Stafford often started the day and a poem with one of his aphorisms as one of his elements of his daily practice.

An "aphorism" — a freestanding sentence, an idea, a question, a puzzle. Often, William Stafford would next write a sentence that "lifted off" from daily experience to observe a pattern, a truth, an idea, or a private joke ("It still takes all kinds to make a world, but there is an oversupply of some"). This provisional understanding from daily life begins to raise your attention out of the mundane into the gently miraculous realm of poetry. It is your own koan. These aphorisms in William Stafford's daily writing rarely become part of poems (though some of his poems are built from a series of such lines). Most often, they are little wonders left to resonate as private treasure, threshold, key. A bell has been struck, bringing the writer to attention. 

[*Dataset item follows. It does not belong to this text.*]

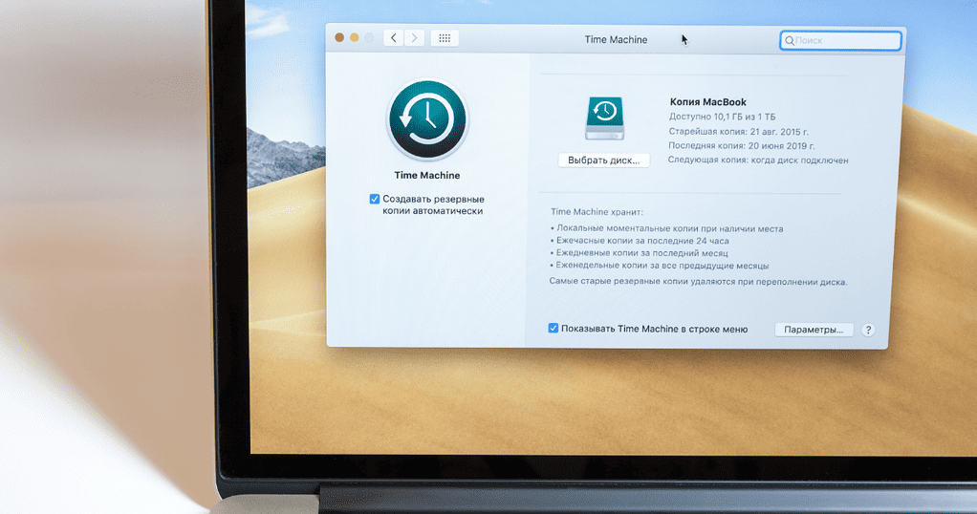Open the "Параметры…" options button
This screenshot has height=514, width=977.
(814, 330)
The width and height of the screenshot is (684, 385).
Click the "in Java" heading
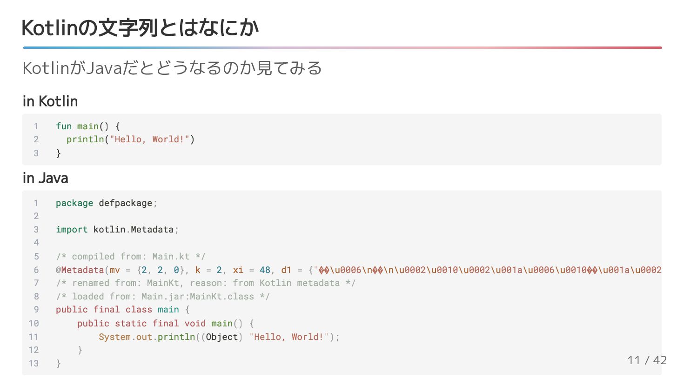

If you write a poem and would like to share it with our online community, post it as a comment below this post. Take note that when you post any comment to the blog (and many other blogs), it needs to be approved before it appears. I've noticed that several people have submitted a comment multiple times thinking it didn't go through. Keep calm and don't resubmit.

If you're not familiar with William Stafford's poetry, I would suggest the collection Ask Me: 100 Essential Poems of William Stafford as a starting place.  Here are some aphorisms to consider - even if you're not writing a poem.

Every mink has a mink coat.

Believing our way, we find.

The arrow tells what the archer meant to say.

What can’t be avoided must be endured.

Art is first nothing, then something.

Faith is easy; doubt is hard.

My life isn’t what I thought it was. But the world isn’t either.

Many things we think we are leaving are waiting for us.

I’ve got in a lot of trouble in my life by being careful.

The river keeps looking for the perfect stone.

Strange, the best part of a room is a window.

If there is a trail, you have taken a wrong turn.

I hear the clock’s little teeth gnawing at time.

At first, it’s not much of a river.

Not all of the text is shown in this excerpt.